Friedrich Wilhelm Meves (April 14, 1814 – April 9, 1891) was a German naturalist, ornithologist and entomologist. He worked as a curator of birds at the Swedish Museum of Natural History. He experimentally demonstrated cosmetic colouration in lammergeiers and mechanical sound production involved in the drumming displays of snipes.

== Life and work ==
Meves was born in Delligsen, in the duchy of Braunschweig to pastor Ludvig Christian Friedrich and Augusta Wilhelmine née Lüders. Even as a child he took an interest in insects while his mother harvested potatoes. His father died in 1827 and Meves was taken care of by his maternal grandfather pastor Lüders in Braunschweig. At fifteen he went to study pharmacy at Elbengerode am Harz and graduated after a five-year apprenticeship.
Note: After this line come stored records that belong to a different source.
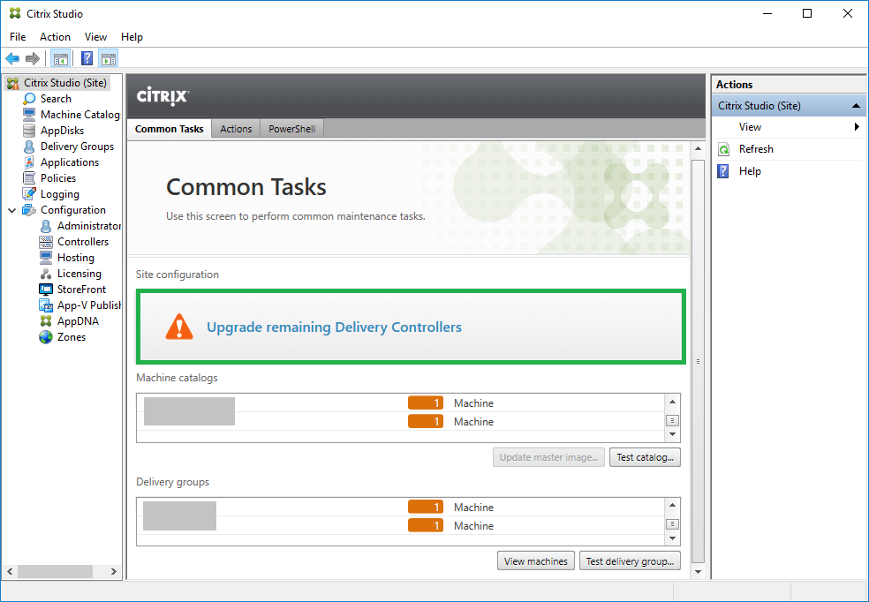Expand the View submenu arrow

click(x=857, y=127)
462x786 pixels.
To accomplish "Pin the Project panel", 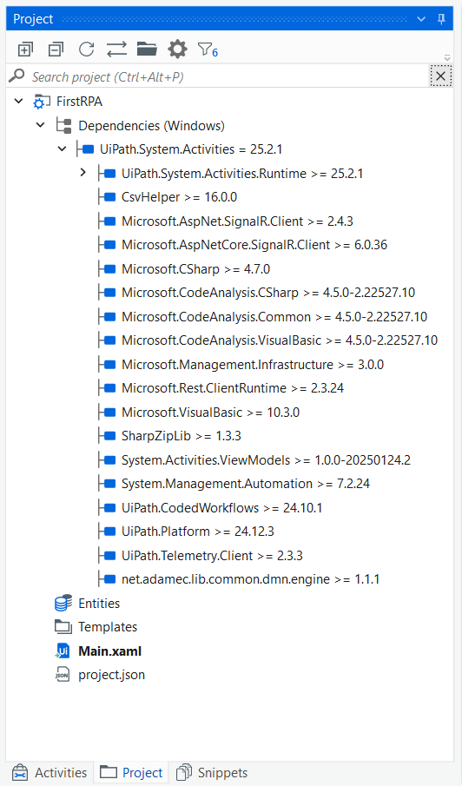I will click(441, 19).
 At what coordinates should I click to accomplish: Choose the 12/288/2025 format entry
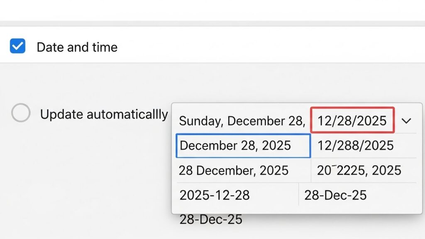355,146
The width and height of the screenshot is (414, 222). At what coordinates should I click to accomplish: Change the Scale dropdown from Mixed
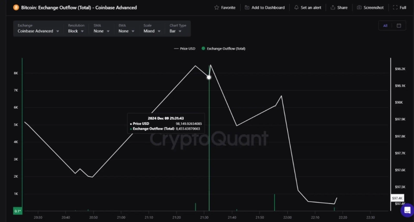pyautogui.click(x=152, y=31)
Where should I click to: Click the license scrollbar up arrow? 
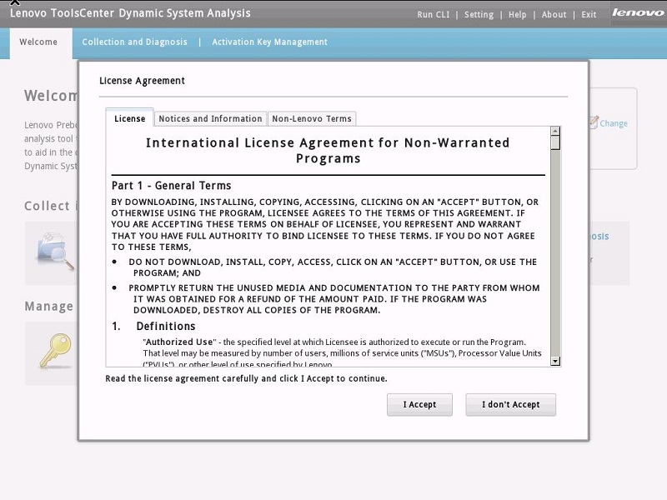(555, 132)
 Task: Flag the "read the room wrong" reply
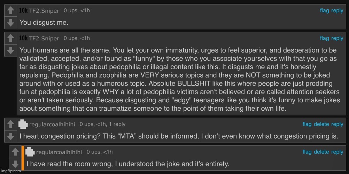[307, 152]
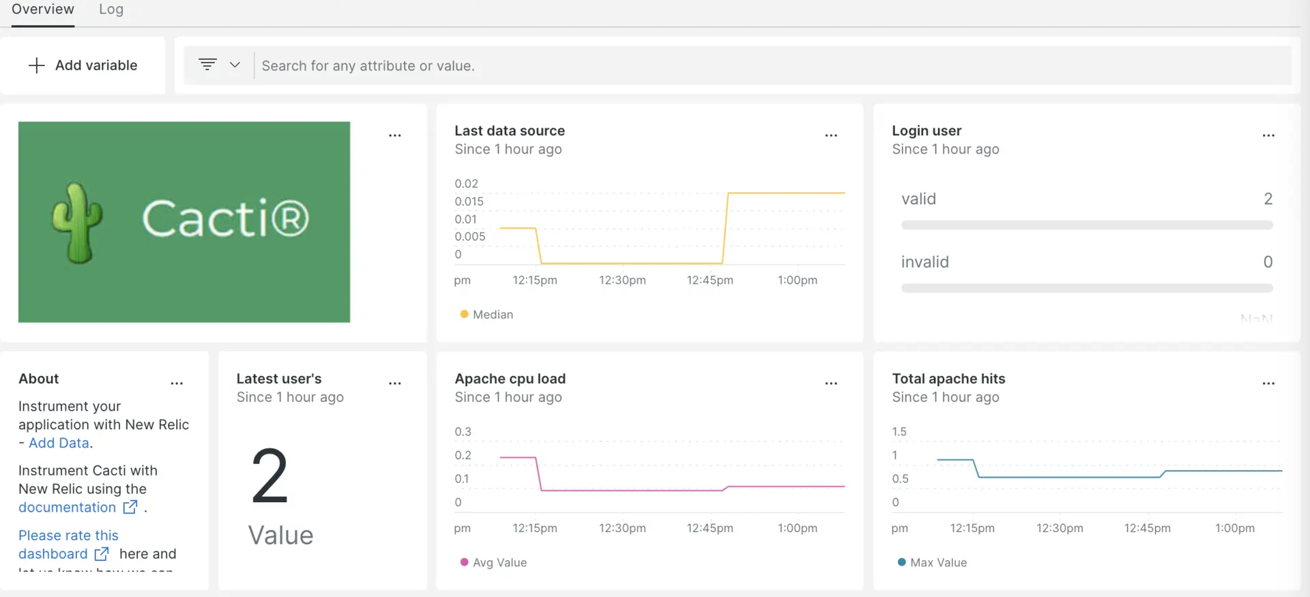The image size is (1310, 597).
Task: Open Total apache hits widget options
Action: 1268,383
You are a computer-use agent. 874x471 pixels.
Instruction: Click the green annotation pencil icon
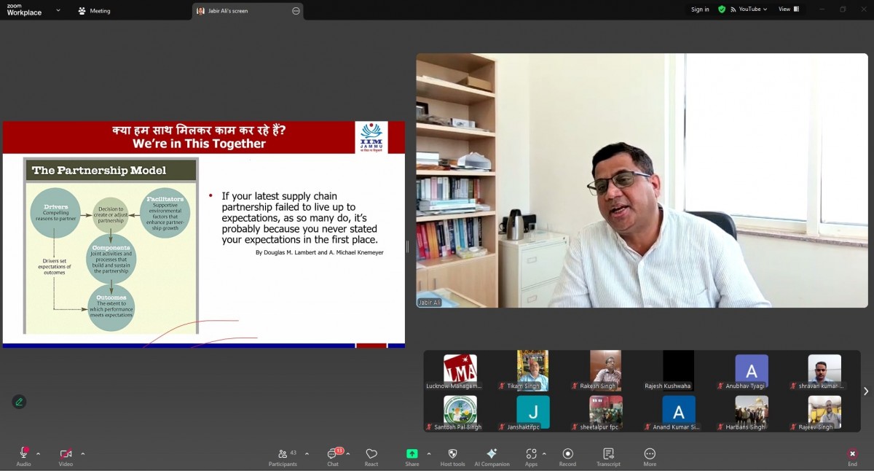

He continued to study and also observe birds in the field. He went to the University of Kiel in 1840 where he was employed as an amanuens by Friedrich Boie. He then left his pharmacy studies and improved his skills in the preparation of skins and in taxidermic mounts. When Carl Jacob Sundevall visited Kiel in 1841 he offered Meves a position at the Riksmuseum in Stockholm. Meves moved to Sweden in 1842 and worked there until his retirement in 1877. As part of the museum work, he collected extensively across Europe and Russia and published extensively on his findings. He took a special interest in the immature stages of birds and their plumages. He was a founding member of the Stockholm Entomological Society in 1879. Among his major works was a manual of taxidermy that he published in 1882. The African starling Lamprotornis mevesii was named in his honour.

Meves was able to demonstrate using chemical analysis that the reddish coloration of adult lammergeiers and of their outside of the eggs was caused by iron oxide. Meves was also the first to identify the source of the drumming sounds of snipe as the tail feathers. He had observed it first in the field in 1856 but he attached the outer tail feather with a fine thread to a steel wire and attached it to a stick and was able to move it rapidly through the air to recreate the bleating sound.

Meves married Ida Lappe, daughter of Karl Lappe, in 1844 and became a Swedish citizen in 1865. Ida was an active translator of poetry. She died a year before him. He bequeathed his personal collections of birds eggs and butterflies to the Swedish museum. He had no children of his own but adopted a nephew Julius Seelhorst-Meves (1844–1926) who became an entomologist.